(Long-winded) thoughts on 30
Saturday, February 28th, 2009I’m not being dramatic when I say that I’ve spent the last year of my life preparing for 30. For those of you who are just a wee bit older than I am and think my last statement is ridiculous, don’t worry. I intend to explain myself.
For me, 30 has come to represent two things: (1) official adulthood (i.e., no more excuses for not having your life/shit together), and (2) the shattered image of who I thought I’d be.
#1 is self-explanatory: The 20s are a semi-grace period, a practice round, if you will, for adulthood. Try it out. Sleep around. Work a few jobs. Go back to school. Find your passion. In other words, if you’re 25 and still haven’t settled on a career path or figured out what the hell you’re doing with your life, it’s all good, baby. You have plenty of time! Whereas, if you’re 30, and someone asks you what you do for a living, and you say, “You know, I haven’t figured that out just yet,” you might as well say that you’re a big fat loser living in your parents’ basement with no money and no job prospects. Because that’s what they’ll see.
#2 is a little more complicated. The shitty thing about 30 is that I had an image attached to the number. When I was 15, and I thought about 30-year-old Julie, she was a Grown-Up. Twenty-five-year-old Julie wasn’t really a concern back then. But 30-year-old Julie—man, was she cool. She had a job that she loved, writing a column for a local newspaper. She was married to an awesomely cute man. She lived in a house. And she had a kid, perhaps with another one on the way.
Thirty-year-old Julie didn’t worry about how she’d afford next month’s rent, or whether or not her nine-year-old car would last another year or two without killing her. She certainly wasn’t going out on bad date after bad date, wondering if she’d ever meet the right guy. She wasn’t living alone or doing her own taxes or taking out her own trash; she wasn’t babysitting her friend’s kid on a Saturday night or fishing dead mice out from under her oven; she wasn’t broke or paying for her own health insurance or wondering if her life was ever going to get any easier.
When I hit 29, I realized, quite obviously, that my life was nowhere near where I once thought it would be. What the fuck had I accomplished? How had my choices led me to this? When I toasted my 29th year, I announced, semi-humorously, that if I was still unemployed and single—I was both at the time—when the clock struck 30, I’d put a gun to my head.
After turning 29, I spent the next few months battling a debilitating depression. Partly because I hated my new job, partly because I missed graduate school and all that it represented, and partly because I was mourning the death of an image I’d been holding onto for 15 years.
Assuming that I would be in exactly the same place at 30, I was determined to not only accept my fate, but also feel content with where I was and who I am. It may sound cheesy or new-agey, but I focused all of my energies on the things that I did have: the world’s most amazing friends, good parents and a swell brother who support me no matter what, a close relationship with the smartest, most beautiful baby ever, an apartment I love (in spite of the mice), and the ability, will, and confidence to write.
I learned how to make these things be enough, to fill the holes created by other absences, like a fulfilling day job and a person with whom to share all parts of my life.
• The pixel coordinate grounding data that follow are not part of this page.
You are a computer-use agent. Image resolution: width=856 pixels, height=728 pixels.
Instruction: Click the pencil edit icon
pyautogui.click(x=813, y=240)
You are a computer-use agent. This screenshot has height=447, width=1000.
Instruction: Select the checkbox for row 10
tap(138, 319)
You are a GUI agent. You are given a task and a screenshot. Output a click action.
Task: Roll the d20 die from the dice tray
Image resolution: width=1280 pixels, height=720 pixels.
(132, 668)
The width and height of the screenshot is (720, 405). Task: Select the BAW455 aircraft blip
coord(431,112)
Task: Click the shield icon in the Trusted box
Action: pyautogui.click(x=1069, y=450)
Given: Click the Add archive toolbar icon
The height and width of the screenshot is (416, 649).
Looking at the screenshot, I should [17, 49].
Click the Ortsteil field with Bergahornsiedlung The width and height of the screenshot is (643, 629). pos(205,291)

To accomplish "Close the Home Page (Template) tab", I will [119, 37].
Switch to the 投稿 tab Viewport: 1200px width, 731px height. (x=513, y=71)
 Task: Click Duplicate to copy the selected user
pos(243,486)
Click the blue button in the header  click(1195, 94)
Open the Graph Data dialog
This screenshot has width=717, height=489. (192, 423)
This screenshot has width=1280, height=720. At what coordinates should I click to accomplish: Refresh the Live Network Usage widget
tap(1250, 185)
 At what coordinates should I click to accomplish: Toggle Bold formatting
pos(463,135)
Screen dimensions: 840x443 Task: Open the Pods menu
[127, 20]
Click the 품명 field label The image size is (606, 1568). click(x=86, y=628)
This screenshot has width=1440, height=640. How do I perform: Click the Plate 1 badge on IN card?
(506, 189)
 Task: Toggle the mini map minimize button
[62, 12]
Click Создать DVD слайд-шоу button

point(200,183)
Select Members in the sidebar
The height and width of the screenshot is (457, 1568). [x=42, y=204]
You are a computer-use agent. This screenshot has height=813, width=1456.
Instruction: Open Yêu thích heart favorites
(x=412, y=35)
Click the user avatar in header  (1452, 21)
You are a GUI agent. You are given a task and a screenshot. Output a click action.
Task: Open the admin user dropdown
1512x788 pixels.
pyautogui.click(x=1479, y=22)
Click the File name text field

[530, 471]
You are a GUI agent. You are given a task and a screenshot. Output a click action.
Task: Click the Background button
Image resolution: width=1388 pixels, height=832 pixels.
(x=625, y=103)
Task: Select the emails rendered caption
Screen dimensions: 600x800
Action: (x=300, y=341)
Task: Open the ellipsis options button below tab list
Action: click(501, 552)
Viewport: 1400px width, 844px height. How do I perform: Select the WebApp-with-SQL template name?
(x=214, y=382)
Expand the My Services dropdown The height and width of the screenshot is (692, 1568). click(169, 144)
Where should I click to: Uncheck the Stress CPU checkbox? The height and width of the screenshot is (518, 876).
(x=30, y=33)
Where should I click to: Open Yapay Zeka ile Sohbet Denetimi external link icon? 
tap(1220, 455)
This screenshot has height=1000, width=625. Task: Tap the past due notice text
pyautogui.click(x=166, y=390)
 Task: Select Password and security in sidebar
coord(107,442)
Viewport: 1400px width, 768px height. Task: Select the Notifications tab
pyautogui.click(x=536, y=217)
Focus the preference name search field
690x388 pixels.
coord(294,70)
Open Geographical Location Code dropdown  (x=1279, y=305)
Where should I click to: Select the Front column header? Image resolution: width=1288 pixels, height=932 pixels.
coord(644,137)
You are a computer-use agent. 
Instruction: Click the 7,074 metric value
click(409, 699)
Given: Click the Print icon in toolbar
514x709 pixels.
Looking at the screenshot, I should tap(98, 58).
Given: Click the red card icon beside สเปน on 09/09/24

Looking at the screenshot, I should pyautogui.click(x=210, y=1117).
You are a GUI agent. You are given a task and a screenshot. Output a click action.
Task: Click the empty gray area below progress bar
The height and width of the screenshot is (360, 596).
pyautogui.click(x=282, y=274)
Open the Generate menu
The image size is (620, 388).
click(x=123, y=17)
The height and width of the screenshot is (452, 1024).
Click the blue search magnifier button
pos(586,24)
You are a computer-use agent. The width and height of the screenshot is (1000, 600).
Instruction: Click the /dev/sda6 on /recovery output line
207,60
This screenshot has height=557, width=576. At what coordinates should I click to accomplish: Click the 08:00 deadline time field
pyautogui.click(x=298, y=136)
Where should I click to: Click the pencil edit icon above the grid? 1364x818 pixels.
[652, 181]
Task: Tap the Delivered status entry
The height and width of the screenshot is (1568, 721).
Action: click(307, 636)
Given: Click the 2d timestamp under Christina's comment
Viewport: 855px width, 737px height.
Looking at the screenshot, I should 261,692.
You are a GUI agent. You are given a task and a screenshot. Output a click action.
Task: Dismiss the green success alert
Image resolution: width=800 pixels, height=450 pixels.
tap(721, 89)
My life was where it was, and I had finally embraced the fact that, even if it wasn’t what I’d imagined, I was where I was supposed to be.
Then, a funny thing happened: I got laid off from my job. For a brief moment, I panicked. Now I really would be unemployed and single when I turned 30, and everything I’d worked so hard to accomplish would crumble and crash around me.
Oddly enough, that’s not what happened.
Instead, to fill my free time, I started writing again. I got published. I picked up some freelance work. And, best of all, an editor at a magazine I’d written for a few years ago contacted me and asked me to write another article for her.
Other things happened, too. Like, I landed a full-time job in an economy that worsens by the second. And I love it. With regard to my personal life, without revealing too much for fear of jinxing it, I will say that I didn’t spend my birthday weekend alone.
When I think too hard and too long about how my life has changed in the last year, I’ll admit, it scares the crap out of me. As a person who spends so much of her time preparing for the worst-case scenarios, I don’t quite know how to handle the best. On the upside, I also never take a single experience, person, or moment for granted.
So, there you have it: I’m 30 and I’m happy to be here. I’m even a little hopeful. But, more importantly, at this moment, sitting here, writing this, I know with certainty that I’m exactly where I’m supposed to be.